For those who are aware of the harmful lives they are leading, the dream may be to use the money to get away someday, perhaps to find a place to live in the countryside, or to travel around the world. For many, unfortunately, this will remain a dream, and some may die before because of stress and pollution.
It seems almost impossible to get out of this harmful circle that seems to dominate our lives. One may try to change the status quo through politics; there have been even revolutions in the past that allegedly aimed at improving society, but it was always to little or no avail. The only way out, it seems to me, is another kind of revolution, one that can take place within and around us. And many hippies just did this.
First of all, the hippies rejected money (and stressful and unhealthy jobs to get it) as a core value and tried to live with as little of it as possible. In the hippie enclave of Haight-Ashbury in San Francisco, there was a free clinic run by volunteering sympathetic doctors, free food given out once a day by the Diggers, and even free shops where one could get whatever they needed without having to pay a dime. Things that were unheard of. They also believed in nature and natural ways, which was one of the reasons many hippies established rural communities to live in.
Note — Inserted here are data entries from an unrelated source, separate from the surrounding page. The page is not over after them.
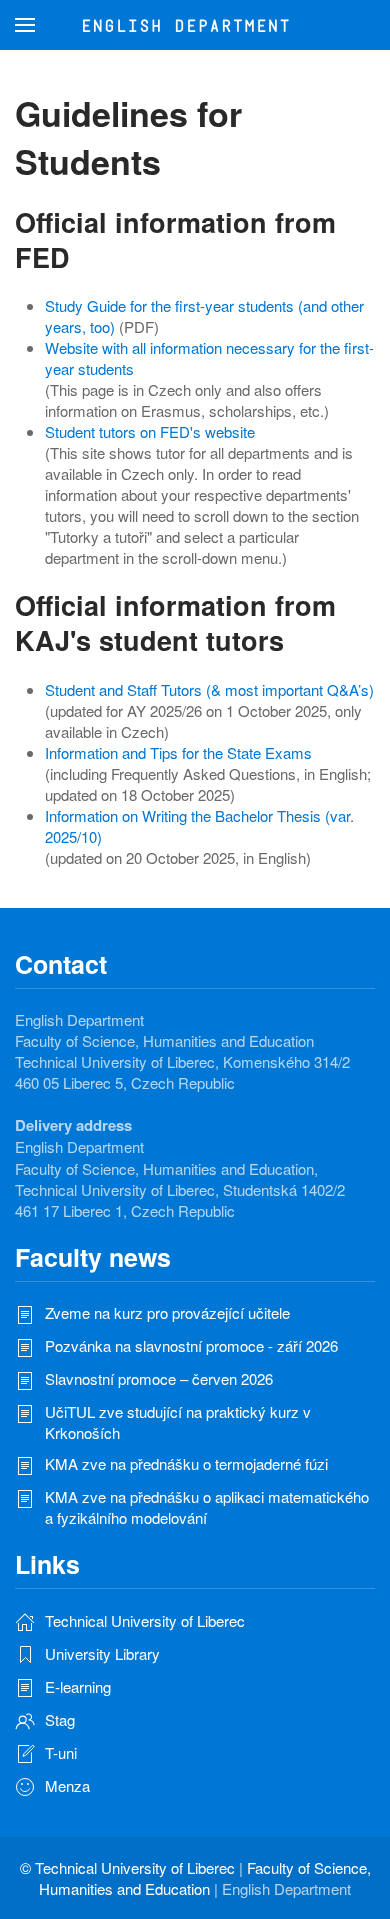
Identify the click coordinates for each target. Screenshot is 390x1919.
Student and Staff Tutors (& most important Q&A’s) (209, 689)
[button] (25, 25)
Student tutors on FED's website (150, 431)
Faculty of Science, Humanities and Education (205, 1878)
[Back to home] (195, 25)
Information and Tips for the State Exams (178, 752)
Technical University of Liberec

The most important thing, however, was that the hippies questioned everything, particularly what was held as most valuable and important by the “straight” society. Apart from money, they questioned the need to work so much and to own too much; they questioned the nuclear family, the war in Vietnam, conformity in dressing and mainstream fashion, the typical high cholesterol diet, overuse of chemical medicines, and even mainstream religion.
They tried different ways, they dressed differently, they let their hair grow, some became vegetarian, they started meditating or trying other Asian practices; not everything worked, of course, but they tried, they experimented new ways to live a happier, more fulfilling, and more environmentally friendly life.
Even if failures were perhaps more common than successes, even though they were often harassed by members of the mainstream society, they tried hard (and I’m referring to the “hardcore” hippies here who wanted to make this world a better one).
I see a parallel with what the Buddha said in the famous Kalama Sutta: never believe anything just because it comes from a famous teacher or from tradition because everybody believes it or just because it sounds logical. You have to try it out and see if it’s good for you and the people around you; if it isn’t, then it needs to be rejected.
This is a great legacy from the hippies that I believe we should cherish—try to consume less, to be content with little, try to find the time for physical, artistic, and spiritual growth, and to place people and the natural world before money and success.
In short, more love and more peace toward ourselves and toward the whole world.